L’atmosphère est devenue électrique au Haut de Gué-Gué, mais pas de la manière espérée par ses résidents. Ce 12 février 2026, l’exaspération a laissé place à quasiment une fronde ouverte contre la Société d’énergie et d’eau du Gabon (SEEG). Entre des coupures d’électricité qui s’éternisent depuis plus de quatre jours et une pénurie d’eau potable qui, pour certains foyers, dure depuis quatre ans, les populations se disent « vent debout » contre ce qu’elles qualifient de négligence caractérisée. Sur le terrain, les pertes matérielles s’accumulent : appareils électroménagers grillés et stocks de nourriture avariés ont fini d’embraser le mécontentement social dans ce quartier de la capitale.
Face à cette levée de boucliers, l’entreprise parapublique a tenté d’éteindre l’incendie médiatique par un communiqué de crise. La SEEG a ainsi localisé l’origine du sinistre : un défaut technique complexe sur un câble souterrain de haute tension (HTA). Si le diagnostic est posé, l’intervention de précision nécessaire pour réparer ce tronçon souterrain impose un délai qui pèse lourdement sur les ménages et les commerces locaux. Les équipes de dépannage, dépêchées avec le matériel requis, s’attèlent désormais à isoler le défaut pour un retour à la normale qu’elles promettent « dans les plus brefs délais ».

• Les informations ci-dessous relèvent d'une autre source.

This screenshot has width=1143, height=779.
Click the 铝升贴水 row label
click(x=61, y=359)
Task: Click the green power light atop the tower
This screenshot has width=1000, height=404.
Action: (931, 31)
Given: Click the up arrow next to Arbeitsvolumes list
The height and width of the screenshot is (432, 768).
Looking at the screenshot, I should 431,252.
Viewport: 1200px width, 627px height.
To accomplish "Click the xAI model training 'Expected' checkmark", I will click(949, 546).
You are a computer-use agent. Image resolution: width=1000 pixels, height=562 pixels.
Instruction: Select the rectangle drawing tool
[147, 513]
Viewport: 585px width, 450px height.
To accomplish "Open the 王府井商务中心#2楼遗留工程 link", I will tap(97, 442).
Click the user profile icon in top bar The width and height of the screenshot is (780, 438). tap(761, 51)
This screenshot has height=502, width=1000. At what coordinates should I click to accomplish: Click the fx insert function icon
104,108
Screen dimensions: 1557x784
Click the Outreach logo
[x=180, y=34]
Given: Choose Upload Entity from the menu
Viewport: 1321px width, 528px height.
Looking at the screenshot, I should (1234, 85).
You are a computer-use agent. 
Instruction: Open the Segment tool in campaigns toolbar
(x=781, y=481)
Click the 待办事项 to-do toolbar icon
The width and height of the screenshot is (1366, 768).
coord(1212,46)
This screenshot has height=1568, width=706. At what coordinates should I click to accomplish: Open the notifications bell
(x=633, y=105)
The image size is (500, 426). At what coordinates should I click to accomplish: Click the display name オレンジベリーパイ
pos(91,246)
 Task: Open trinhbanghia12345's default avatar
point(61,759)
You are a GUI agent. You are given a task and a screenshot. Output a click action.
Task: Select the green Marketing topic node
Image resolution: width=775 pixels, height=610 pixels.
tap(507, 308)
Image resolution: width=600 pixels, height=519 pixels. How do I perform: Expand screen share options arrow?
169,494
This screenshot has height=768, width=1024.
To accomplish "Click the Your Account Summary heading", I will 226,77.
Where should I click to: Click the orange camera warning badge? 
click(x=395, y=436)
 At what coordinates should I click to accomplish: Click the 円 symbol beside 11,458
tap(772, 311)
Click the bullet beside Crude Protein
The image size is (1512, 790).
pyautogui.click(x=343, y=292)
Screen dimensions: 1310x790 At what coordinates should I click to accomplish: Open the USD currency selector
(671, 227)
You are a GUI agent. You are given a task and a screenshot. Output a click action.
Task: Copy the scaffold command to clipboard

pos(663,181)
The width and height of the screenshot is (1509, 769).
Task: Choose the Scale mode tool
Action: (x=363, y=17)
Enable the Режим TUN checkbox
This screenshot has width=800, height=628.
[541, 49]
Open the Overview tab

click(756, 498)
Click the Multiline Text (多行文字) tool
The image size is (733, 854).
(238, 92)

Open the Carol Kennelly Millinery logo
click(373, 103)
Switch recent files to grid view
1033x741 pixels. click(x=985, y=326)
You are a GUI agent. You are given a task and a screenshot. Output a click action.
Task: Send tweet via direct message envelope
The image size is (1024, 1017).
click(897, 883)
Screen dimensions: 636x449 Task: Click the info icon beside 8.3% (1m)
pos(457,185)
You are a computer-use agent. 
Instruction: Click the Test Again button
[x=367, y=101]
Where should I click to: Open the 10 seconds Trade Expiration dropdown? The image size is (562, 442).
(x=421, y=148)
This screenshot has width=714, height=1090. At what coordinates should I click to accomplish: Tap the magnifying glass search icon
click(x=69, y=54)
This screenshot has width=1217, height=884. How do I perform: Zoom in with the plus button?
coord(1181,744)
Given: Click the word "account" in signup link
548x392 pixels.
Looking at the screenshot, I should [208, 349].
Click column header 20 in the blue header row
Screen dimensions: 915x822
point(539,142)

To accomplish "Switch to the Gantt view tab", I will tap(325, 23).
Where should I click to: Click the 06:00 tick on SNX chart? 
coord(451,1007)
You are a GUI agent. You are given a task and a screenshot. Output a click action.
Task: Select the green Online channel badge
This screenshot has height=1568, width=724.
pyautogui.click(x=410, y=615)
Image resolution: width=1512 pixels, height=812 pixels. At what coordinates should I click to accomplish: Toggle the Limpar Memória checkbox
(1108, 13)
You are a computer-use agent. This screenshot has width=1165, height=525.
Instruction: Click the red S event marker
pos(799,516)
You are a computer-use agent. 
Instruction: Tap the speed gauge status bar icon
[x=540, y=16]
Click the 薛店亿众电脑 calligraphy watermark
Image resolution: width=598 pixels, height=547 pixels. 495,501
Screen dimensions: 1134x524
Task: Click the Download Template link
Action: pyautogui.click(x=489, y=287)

Malgré les « sincères regrets » exprimés par le fournisseur d’énergie et ses recommandations de sécurité — demandant notamment de débrancher les appareils sensibles pour éviter de nouveaux dommages lors de la remise sous tension — la pilule passe mal. Cette crise remet en lumière la fragilité de l’architecture réseau de Libreville et l’urgence d’une maintenance préventive plus efficace. Pour les habitants du Haut de Gué-Gué, au-delà de la réparation immédiate, c’est la fin d’un sentiment d’abandon qui est exigée, dans un contexte où la patience des usagers semble avoir atteint son point de rupture.